What you have to do — A complete answer lists every line of the entries below where the string "Copy" appears.

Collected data
=== Section Start ===

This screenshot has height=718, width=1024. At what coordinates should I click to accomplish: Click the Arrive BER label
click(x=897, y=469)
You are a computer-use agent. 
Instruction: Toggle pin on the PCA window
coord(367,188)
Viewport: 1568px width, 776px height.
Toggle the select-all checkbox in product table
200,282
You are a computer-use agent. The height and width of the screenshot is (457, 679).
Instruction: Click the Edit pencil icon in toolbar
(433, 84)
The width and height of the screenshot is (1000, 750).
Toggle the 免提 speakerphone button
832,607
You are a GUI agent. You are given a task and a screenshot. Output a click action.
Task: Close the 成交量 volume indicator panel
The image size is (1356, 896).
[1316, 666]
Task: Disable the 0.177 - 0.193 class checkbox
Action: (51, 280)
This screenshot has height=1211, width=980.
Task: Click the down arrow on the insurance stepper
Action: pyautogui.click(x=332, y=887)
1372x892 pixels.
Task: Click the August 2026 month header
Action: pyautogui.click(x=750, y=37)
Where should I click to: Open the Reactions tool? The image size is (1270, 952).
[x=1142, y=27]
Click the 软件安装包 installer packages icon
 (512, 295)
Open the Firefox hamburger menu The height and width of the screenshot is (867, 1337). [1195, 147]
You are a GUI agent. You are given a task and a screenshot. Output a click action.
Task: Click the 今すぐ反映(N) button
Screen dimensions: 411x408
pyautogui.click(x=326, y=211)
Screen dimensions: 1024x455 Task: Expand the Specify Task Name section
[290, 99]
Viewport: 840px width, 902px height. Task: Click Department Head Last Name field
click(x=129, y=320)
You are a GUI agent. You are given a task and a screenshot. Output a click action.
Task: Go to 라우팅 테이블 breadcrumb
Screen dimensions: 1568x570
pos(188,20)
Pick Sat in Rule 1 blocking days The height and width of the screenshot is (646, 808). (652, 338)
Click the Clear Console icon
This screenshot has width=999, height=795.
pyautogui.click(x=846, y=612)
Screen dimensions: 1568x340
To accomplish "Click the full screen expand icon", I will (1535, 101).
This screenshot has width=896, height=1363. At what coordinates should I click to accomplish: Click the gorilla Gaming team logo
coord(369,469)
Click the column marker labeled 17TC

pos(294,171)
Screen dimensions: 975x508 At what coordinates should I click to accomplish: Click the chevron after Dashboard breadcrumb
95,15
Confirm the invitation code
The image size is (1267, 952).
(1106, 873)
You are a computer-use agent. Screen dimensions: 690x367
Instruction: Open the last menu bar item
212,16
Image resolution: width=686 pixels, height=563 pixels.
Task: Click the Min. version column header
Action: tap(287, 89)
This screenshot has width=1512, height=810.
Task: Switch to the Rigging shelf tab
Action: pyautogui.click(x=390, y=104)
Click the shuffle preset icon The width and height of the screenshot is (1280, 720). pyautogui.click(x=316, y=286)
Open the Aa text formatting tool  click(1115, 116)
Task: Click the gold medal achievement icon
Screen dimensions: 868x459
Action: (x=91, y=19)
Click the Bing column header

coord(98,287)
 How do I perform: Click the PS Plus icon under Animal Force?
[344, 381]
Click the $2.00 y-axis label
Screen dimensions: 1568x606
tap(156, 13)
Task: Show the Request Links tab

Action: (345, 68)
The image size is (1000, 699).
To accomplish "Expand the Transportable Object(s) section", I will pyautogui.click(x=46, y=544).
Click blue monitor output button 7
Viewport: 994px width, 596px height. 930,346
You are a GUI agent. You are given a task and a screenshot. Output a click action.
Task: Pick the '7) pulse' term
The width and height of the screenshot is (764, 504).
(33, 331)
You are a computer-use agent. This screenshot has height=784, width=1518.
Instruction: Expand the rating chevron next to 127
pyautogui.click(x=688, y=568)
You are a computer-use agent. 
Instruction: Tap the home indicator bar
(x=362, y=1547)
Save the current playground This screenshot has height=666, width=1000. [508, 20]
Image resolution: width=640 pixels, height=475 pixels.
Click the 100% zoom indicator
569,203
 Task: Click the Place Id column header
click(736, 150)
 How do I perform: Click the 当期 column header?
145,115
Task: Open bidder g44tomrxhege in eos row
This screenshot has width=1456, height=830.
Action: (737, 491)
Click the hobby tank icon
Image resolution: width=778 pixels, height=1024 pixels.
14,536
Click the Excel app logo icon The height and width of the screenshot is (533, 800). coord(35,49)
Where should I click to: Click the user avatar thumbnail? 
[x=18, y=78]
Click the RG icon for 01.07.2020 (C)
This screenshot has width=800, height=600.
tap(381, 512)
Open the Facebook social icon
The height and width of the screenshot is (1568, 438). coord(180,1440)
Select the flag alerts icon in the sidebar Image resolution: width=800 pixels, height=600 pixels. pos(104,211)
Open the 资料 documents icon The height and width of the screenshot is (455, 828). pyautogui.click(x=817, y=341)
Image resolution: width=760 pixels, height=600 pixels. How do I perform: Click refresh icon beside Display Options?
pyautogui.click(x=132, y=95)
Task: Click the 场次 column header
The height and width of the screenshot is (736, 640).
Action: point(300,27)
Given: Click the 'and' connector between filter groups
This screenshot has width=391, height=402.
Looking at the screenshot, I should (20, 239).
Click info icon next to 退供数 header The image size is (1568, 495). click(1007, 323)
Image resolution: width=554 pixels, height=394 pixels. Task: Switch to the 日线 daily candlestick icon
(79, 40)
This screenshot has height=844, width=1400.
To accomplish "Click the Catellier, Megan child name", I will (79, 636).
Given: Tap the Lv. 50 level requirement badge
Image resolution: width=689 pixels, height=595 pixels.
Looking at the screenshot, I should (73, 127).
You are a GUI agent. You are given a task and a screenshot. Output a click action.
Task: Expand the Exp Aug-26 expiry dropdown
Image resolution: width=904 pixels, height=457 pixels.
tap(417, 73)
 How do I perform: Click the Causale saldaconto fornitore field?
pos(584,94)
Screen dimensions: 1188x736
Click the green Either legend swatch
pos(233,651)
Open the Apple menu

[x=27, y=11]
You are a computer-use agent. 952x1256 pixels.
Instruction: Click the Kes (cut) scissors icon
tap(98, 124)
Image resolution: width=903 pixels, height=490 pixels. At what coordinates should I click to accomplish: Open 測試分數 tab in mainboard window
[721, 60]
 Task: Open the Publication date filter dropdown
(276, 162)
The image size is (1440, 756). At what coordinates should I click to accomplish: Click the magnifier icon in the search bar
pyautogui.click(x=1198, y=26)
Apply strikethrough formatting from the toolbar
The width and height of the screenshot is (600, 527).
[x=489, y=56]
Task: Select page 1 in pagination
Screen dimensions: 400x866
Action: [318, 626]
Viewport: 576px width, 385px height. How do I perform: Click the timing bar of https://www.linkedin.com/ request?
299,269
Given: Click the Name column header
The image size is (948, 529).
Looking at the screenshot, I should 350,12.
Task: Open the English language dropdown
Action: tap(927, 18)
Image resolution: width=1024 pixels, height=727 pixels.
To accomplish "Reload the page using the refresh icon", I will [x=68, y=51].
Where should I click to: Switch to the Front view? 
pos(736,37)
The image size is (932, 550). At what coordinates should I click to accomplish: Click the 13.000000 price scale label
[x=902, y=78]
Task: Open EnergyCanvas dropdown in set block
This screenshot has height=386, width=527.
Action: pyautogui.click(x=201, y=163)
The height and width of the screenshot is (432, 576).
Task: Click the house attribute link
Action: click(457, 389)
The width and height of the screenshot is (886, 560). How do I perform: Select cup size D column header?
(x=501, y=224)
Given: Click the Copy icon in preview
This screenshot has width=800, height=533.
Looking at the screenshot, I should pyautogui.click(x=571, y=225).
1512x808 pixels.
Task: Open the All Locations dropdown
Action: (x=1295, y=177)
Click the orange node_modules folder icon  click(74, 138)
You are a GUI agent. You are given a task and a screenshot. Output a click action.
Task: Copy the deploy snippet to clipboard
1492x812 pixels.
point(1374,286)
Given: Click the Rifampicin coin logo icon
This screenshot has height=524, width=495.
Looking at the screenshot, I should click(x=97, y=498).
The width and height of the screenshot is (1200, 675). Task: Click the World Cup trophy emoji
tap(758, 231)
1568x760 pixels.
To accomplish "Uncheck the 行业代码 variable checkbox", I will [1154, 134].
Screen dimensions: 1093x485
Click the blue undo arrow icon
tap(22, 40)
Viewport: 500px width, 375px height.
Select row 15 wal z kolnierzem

=== Section End ===

Solved exercise —
Given: Click the Copy icon in preview
Task: Copy the deploy snippet to clipboard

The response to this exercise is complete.